Hurriedly packing his belongings, he carried them round back of the ranch house, and by a cut across the pasture he reached Couch’s camp, where he deposited them. The men were packing like beavers, too busy and excited to take note of him. Indians watched the proceedings with interest and speculation. The camp fires were burning. Clint was amazed to see sunset at hand.
No time like the present! He would call at the Clements’ camp to say good-by. And as he hurried through the cottonwoods he decided he would send word to Maxwell, thanking him for his hospitality and bidding him farewell. What would that kindly rancher think of him? And the great Kit Carson! He dared not risk seeing them. Perhaps in years to come, if he escaped the fate of most plainsmen, he would tell them how and why he had failed to live up to their hopes.

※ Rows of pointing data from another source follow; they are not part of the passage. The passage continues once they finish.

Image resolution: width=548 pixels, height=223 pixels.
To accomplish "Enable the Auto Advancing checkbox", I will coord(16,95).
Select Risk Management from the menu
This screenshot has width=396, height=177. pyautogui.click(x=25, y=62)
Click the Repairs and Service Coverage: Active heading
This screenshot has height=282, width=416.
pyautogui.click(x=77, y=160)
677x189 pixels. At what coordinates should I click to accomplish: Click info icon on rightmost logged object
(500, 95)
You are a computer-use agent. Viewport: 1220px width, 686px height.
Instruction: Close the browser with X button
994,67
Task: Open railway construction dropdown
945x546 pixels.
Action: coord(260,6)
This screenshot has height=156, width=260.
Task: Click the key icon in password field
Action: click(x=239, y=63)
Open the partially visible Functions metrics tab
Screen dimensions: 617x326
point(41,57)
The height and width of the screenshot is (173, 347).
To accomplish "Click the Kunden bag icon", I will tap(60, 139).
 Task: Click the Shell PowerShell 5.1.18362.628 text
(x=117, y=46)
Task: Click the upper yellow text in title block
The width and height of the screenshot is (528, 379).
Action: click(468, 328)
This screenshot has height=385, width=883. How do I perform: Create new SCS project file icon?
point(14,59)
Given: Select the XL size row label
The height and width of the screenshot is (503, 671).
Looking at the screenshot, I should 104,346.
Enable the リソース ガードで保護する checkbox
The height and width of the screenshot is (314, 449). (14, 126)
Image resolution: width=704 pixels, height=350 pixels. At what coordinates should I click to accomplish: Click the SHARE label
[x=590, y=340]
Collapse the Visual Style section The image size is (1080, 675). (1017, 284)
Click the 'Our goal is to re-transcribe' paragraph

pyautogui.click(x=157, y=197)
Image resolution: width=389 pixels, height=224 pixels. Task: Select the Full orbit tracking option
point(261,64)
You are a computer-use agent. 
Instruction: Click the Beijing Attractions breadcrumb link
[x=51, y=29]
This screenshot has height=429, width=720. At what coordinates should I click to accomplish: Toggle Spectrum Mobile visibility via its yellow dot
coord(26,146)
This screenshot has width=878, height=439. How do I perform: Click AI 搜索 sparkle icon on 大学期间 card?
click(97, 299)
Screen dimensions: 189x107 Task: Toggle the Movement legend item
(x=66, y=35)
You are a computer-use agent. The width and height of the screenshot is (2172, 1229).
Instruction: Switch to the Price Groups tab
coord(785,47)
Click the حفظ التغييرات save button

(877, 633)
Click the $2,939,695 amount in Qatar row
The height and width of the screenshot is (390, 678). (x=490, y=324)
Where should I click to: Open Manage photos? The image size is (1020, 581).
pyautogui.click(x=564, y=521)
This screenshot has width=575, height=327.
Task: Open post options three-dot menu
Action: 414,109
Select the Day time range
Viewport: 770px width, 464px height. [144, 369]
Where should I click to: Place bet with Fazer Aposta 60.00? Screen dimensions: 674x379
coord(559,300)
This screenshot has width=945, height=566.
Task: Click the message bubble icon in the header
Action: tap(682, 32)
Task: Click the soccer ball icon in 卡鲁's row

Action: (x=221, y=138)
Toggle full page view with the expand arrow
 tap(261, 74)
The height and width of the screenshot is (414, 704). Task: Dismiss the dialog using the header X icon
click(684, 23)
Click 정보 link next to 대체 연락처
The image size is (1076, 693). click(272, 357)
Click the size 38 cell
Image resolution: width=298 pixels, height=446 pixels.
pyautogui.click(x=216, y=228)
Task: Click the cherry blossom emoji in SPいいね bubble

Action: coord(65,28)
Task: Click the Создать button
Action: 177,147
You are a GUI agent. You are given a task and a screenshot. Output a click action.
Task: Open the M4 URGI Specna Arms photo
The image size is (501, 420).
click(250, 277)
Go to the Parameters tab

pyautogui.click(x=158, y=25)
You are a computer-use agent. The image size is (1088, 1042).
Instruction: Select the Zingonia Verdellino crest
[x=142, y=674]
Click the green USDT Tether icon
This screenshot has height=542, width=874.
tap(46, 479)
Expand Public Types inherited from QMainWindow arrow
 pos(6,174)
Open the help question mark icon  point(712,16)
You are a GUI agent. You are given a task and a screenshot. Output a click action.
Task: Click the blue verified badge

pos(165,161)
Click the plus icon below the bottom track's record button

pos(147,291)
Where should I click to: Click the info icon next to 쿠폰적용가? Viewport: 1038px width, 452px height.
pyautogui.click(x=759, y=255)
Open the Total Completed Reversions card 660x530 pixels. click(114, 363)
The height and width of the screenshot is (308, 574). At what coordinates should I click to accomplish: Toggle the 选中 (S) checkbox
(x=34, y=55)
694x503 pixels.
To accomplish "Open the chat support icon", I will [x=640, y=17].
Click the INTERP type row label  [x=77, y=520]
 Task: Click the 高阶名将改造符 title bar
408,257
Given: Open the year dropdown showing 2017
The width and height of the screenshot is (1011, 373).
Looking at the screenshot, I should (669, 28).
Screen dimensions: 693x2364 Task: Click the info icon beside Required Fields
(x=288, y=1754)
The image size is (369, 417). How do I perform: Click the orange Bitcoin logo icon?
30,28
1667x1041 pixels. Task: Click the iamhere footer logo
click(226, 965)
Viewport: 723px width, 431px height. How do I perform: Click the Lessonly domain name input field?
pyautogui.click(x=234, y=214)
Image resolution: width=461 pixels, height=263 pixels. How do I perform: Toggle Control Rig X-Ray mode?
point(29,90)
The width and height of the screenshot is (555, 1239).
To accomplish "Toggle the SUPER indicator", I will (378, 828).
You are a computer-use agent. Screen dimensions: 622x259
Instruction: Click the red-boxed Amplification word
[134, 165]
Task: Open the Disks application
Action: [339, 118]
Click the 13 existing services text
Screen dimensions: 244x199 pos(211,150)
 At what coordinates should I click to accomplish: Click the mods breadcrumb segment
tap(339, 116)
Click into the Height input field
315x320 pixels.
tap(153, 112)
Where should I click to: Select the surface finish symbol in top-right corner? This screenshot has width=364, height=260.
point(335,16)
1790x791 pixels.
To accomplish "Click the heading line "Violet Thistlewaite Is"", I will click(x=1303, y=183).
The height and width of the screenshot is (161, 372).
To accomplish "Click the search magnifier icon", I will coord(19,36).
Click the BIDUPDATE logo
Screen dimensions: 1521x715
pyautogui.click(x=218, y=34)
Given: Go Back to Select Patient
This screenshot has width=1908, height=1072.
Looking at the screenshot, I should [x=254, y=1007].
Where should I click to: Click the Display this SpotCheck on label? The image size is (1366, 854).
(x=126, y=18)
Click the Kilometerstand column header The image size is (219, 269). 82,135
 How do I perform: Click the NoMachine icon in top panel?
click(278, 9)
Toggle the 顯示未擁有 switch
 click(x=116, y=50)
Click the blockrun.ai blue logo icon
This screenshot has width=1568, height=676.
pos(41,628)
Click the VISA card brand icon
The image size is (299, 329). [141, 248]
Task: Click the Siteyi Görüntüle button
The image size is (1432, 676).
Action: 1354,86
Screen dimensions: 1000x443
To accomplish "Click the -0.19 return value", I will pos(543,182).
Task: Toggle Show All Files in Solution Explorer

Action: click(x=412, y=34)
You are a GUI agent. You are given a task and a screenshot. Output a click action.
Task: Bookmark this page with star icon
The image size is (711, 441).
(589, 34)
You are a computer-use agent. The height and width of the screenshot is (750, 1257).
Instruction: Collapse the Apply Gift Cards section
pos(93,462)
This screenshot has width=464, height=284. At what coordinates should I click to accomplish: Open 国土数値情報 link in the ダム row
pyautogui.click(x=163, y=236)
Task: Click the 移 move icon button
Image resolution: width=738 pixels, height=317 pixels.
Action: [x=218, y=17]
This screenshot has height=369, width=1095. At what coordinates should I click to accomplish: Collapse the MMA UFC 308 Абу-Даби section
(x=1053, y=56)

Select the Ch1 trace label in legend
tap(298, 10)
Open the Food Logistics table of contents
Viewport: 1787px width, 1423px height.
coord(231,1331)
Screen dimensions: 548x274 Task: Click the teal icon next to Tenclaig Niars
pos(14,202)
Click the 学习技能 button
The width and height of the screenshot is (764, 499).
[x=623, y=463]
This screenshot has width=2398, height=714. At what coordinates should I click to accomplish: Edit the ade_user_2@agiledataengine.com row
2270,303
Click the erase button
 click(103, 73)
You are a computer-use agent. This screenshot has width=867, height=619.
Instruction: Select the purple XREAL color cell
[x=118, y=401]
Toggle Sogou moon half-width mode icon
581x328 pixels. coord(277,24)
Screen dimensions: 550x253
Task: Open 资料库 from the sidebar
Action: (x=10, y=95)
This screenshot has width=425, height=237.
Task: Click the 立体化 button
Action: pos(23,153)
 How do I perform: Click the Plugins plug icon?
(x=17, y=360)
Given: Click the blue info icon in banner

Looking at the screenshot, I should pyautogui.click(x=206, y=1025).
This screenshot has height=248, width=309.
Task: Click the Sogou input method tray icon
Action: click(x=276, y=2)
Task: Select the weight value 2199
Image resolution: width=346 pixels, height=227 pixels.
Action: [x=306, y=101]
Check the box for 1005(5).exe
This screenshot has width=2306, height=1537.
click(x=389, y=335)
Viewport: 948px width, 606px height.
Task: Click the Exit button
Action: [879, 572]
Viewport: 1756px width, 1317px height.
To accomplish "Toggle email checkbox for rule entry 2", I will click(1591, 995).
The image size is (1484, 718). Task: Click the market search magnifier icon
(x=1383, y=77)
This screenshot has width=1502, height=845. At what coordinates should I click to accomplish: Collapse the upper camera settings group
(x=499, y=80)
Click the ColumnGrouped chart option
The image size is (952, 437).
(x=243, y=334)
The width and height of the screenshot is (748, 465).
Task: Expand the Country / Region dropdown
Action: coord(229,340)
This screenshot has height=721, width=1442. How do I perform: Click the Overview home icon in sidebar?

Dagget’s camp was on the other side of the narrow valley, at the upper end, and nearer Maxwell’s ranch house. Camps were scattered picturesquely under the cottonwoods. Wagons were standing everywhere. A freighter directed Clint to Clement’s camp. He ha
d seen it only by moonlight, but presently he remembered the site, more by its isolation than anything else.
The sun was setting gold in the pass between the ranges, and to the east the gray obscurity hung like a pall over the void where the overland trail wound down into the Great Plains.
Sight of the high freight wagon under the huge cottonwood, where May and he had spent such ecstatic hours—was it only last night?—thrilled and cut Clint alternately.
He saw and smelled wood smoke. The several tents and wagons were grouped among willows and young cottonwoods. Clint strode round a thicket to encounter Clement and his wife at the camp fire. Clint had interrupted a colloquy, to judge by their sudden start, but he was quick to observe that he was more than welcome.
“Where’ve you been all day?” asked Clement, offering his hand and giving Clint a close scrutiny.
“Lad, it’s about time you got here,” declared Mrs. Clement, nodding her head significantly.
“I’ve had a—a bad day,” replied Clint, coming to the point at once, hard though it was. “Uncle Jim Couch is packin’ to leave at daybreak. . . . An’ I’m goin’ with him.”
“Oh no!” cried Mrs. Clement, and then she too searched his face, which, as always, betrayed him.
“I saw Maxwell today. He had a good deal to say aboot you,” said Clement, quietly. “Shore he had no idea you were leavin’ us heah. . . . Somethin’ has happened.”
“Yes, it has. I’m sorry,” replied Clint, helplessly responding to their concern and regret, and he smiled as if that might help them to divine his trouble.
“It’s May. The little vixen!” declared Mrs. Clement, turning to her husband. “Hall, I told you something was amiss. Gallivanting around all day with Tom, Dick, and Harry—when only last night her engagement was announced!”
“Please don’t blame her, Mrs. Clement,” begged Clint, hastily. “I—I offended her—insulted her—fell far short of her—her expectations.”